**Given records:**
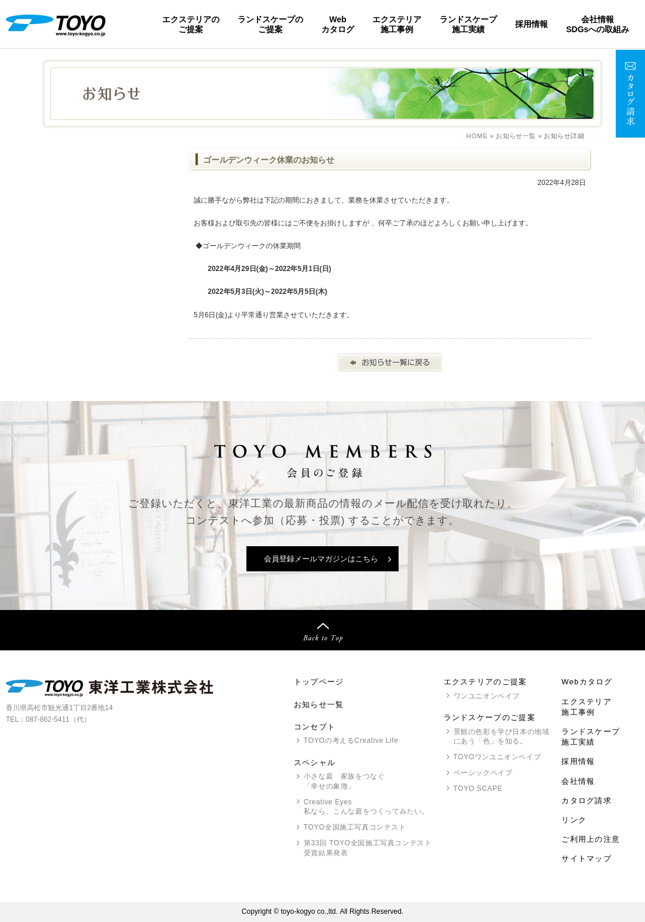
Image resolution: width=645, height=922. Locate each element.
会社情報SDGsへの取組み (597, 24)
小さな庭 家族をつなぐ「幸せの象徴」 (344, 781)
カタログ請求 (586, 800)
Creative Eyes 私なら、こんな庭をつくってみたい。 (366, 807)
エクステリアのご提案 (190, 24)
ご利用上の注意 (590, 839)
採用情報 (531, 24)
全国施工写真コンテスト (355, 827)
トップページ (319, 681)
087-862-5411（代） (58, 719)
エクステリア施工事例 (396, 24)
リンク (573, 819)
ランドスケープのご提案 (270, 24)
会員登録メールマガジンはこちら (321, 558)
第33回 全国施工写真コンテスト (367, 848)
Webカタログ (337, 24)
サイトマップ (586, 858)
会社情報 (578, 781)
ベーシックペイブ (483, 773)
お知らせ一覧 (516, 135)
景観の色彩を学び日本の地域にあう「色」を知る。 (502, 737)
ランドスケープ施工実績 (468, 24)
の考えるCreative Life (351, 740)
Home (477, 135)
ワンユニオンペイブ (487, 696)
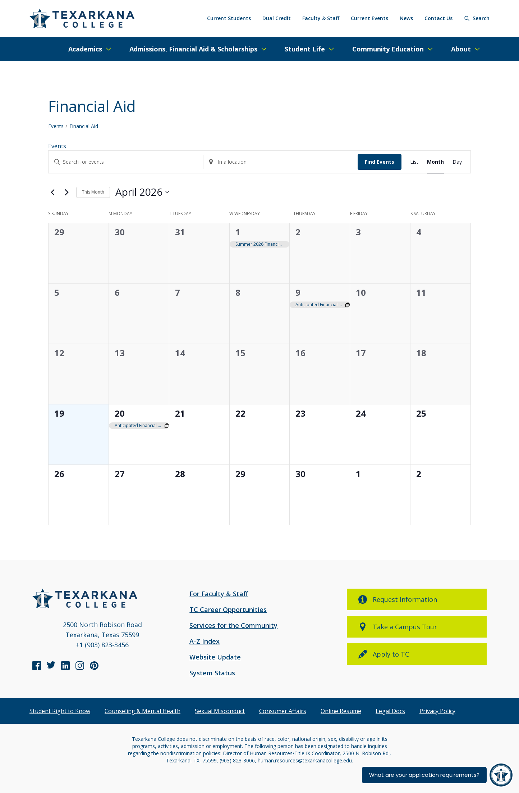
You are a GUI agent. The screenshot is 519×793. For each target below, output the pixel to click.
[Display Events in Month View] (435, 162)
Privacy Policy (437, 711)
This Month (93, 192)
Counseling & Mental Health (142, 711)
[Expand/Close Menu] (90, 49)
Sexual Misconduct (220, 711)
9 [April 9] (297, 292)
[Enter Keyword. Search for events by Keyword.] (126, 162)
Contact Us (438, 18)
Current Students (229, 18)
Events (56, 126)
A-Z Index (204, 641)
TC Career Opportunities (228, 609)
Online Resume (341, 711)
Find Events (379, 161)
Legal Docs (390, 711)
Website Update (215, 657)
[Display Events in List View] (414, 162)
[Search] (477, 18)
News (406, 18)
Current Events (369, 18)
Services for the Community (233, 625)
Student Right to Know (59, 711)
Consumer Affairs (282, 711)
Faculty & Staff (320, 18)
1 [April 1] (237, 232)
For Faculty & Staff (218, 593)
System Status (212, 673)
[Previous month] (52, 192)
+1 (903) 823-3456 (102, 644)
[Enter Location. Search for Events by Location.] (280, 162)
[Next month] (66, 192)
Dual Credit (276, 18)
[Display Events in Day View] (457, 162)
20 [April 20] (120, 413)
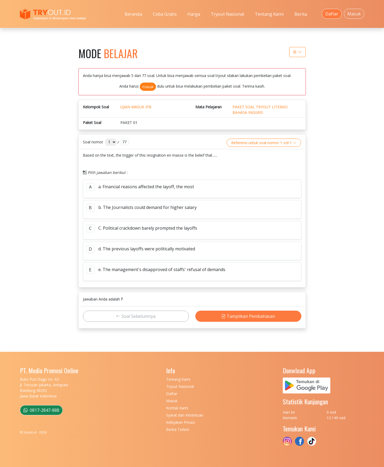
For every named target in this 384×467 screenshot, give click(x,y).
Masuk (354, 14)
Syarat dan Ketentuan (184, 415)
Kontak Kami (177, 407)
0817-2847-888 (41, 410)
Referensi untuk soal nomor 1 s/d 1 (264, 142)
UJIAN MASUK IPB (135, 106)
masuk (148, 86)
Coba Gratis (165, 14)
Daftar (331, 14)
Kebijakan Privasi (180, 422)
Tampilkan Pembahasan (248, 316)
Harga (193, 14)
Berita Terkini (177, 429)
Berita (300, 14)
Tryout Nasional (227, 14)
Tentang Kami (269, 14)
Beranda (133, 14)
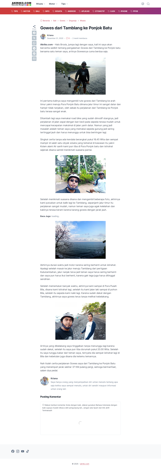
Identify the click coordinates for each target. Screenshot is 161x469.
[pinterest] (34, 53)
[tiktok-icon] (27, 451)
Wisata (39, 4)
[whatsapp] (34, 43)
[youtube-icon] (22, 451)
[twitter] (34, 38)
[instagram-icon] (17, 451)
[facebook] (34, 33)
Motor (52, 4)
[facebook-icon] (12, 451)
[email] (34, 58)
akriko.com (84, 464)
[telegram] (34, 48)
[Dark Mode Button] (142, 3)
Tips (63, 4)
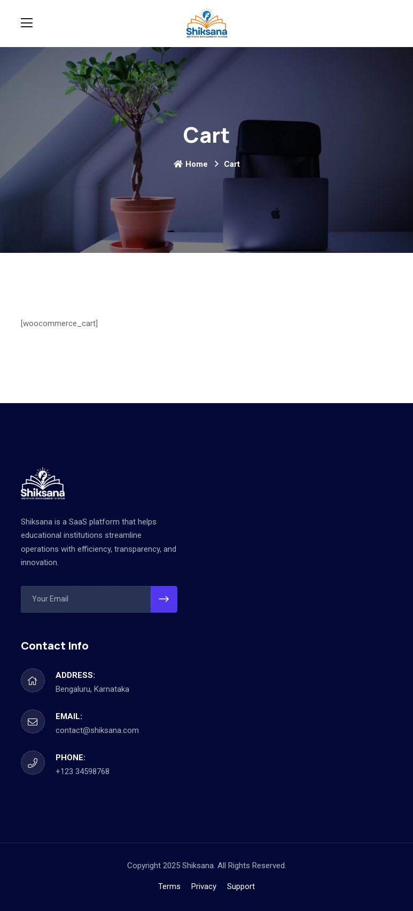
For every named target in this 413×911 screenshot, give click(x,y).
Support (241, 886)
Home (191, 164)
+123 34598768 (83, 771)
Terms (169, 886)
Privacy (203, 886)
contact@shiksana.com (97, 730)
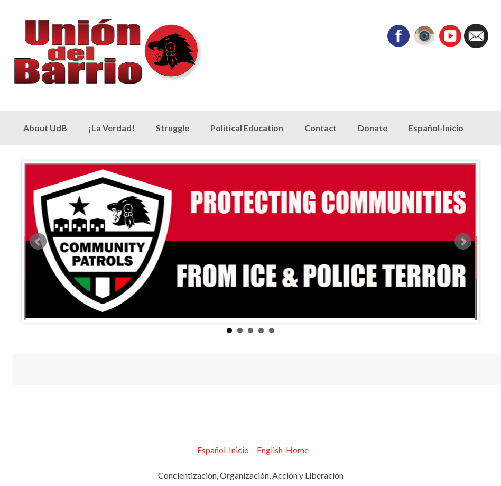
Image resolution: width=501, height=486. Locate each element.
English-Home (283, 450)
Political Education (246, 128)
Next (462, 241)
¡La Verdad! (111, 128)
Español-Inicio (436, 128)
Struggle (172, 128)
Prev (38, 241)
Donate (372, 128)
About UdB (45, 128)
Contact (320, 128)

**Problem description:** Copy all of the data above word for word, but leave the pictures out.

**Correct response:**
Image resolution: width=645, height=922. Locate each element.
会社情報SDGsへの取組み (597, 24)
小さな庭 家族をつなぐ「幸せの象徴」 (344, 781)
カタログ請求 (586, 800)
Creative Eyes 私なら、こんな庭をつくってみたい。 (366, 807)
エクステリアのご提案 (190, 24)
ご利用上の注意 (590, 839)
採用情報 (531, 24)
全国施工写真コンテスト (355, 827)
トップページ (319, 681)
087-862-5411（代） (58, 719)
エクステリア施工事例 (396, 24)
リンク (573, 819)
ランドスケープのご提案 (270, 24)
会員登録メールマガジンはこちら (321, 558)
第33回 全国施工写真コンテスト (367, 848)
Webカタログ (337, 24)
サイトマップ (586, 858)
会社情報 (578, 781)
ベーシックペイブ (483, 773)
お知らせ一覧 (516, 135)
景観の色彩を学び日本の地域にあう「色」を知る。 (502, 737)
ランドスケープ施工実績 (468, 24)
の考えるCreative Life (351, 740)
Home (477, 135)
ワンユニオンペイブ (487, 696)
You are a GUI agent. The screenshot is 519×793. For each target below, output the pixel to click.
[Display Events in Month View] (435, 162)
Privacy Policy (437, 711)
This Month (93, 192)
Counseling & Mental Health (142, 711)
[Expand/Close Menu] (90, 49)
Sexual Misconduct (220, 711)
9 [April 9] (297, 292)
[Enter Keyword. Search for events by Keyword.] (126, 162)
Contact Us (438, 18)
Current Students (229, 18)
Events (56, 126)
A-Z Index (204, 641)
TC Career Opportunities (228, 609)
Online Resume (341, 711)
Find Events (379, 161)
Legal Docs (390, 711)
Website Update (215, 657)
[Display Events in List View] (414, 162)
[Search] (477, 18)
News (406, 18)
Current Events (369, 18)
Services for the Community (233, 625)
Student Right to Know (59, 711)
Consumer Affairs (282, 711)
Faculty & Staff (320, 18)
1 [April 1] (237, 232)
For Faculty & Staff (218, 593)
System Status (212, 673)
[Previous month] (52, 192)
+1 (903) 823-3456 (102, 644)
[Enter Location. Search for Events by Location.] (280, 162)
[Next month] (66, 192)
Dual Credit (276, 18)
[Display Events in Day View] (457, 162)
20 [April 20] (120, 413)
For every named target in this 384×467 screenshot, give click(x,y).
Masuk (354, 14)
Syarat dan Ketentuan (184, 415)
Kontak Kami (177, 407)
0817-2847-888 (41, 410)
Referensi untuk soal nomor 1 s/d 1 (264, 142)
UJIAN MASUK IPB (135, 106)
masuk (148, 86)
Coba Gratis (165, 14)
Daftar (331, 14)
Kebijakan Privasi (180, 422)
Tampilkan Pembahasan (248, 316)
Harga (193, 14)
Berita Terkini (177, 429)
Berita (300, 14)
Tryout Nasional (227, 14)
Tentang Kami (269, 14)
Beranda (133, 14)
Identify the click coordinates for each target. Screenshot is 161x469.
[pinterest] (34, 53)
[tiktok-icon] (27, 451)
Wisata (39, 4)
[whatsapp] (34, 43)
[youtube-icon] (22, 451)
[twitter] (34, 38)
[instagram-icon] (17, 451)
[facebook] (34, 33)
Motor (52, 4)
[facebook-icon] (12, 451)
[email] (34, 58)
akriko.com (84, 464)
[telegram] (34, 48)
[Dark Mode Button] (142, 3)
Tips (63, 4)
For every named target in this 413×911 screenshot, give click(x,y).
Support (241, 886)
Home (191, 164)
+123 34598768 (83, 771)
Terms (169, 886)
Privacy (203, 886)
contact@shiksana.com (97, 730)
Image resolution: width=501, height=486. Locate each element.
English-Home (283, 450)
Political Education (246, 128)
Next (462, 241)
¡La Verdad! (111, 128)
Español-Inicio (436, 128)
Struggle (172, 128)
Prev (38, 241)
Donate (372, 128)
About UdB (45, 128)
Contact (320, 128)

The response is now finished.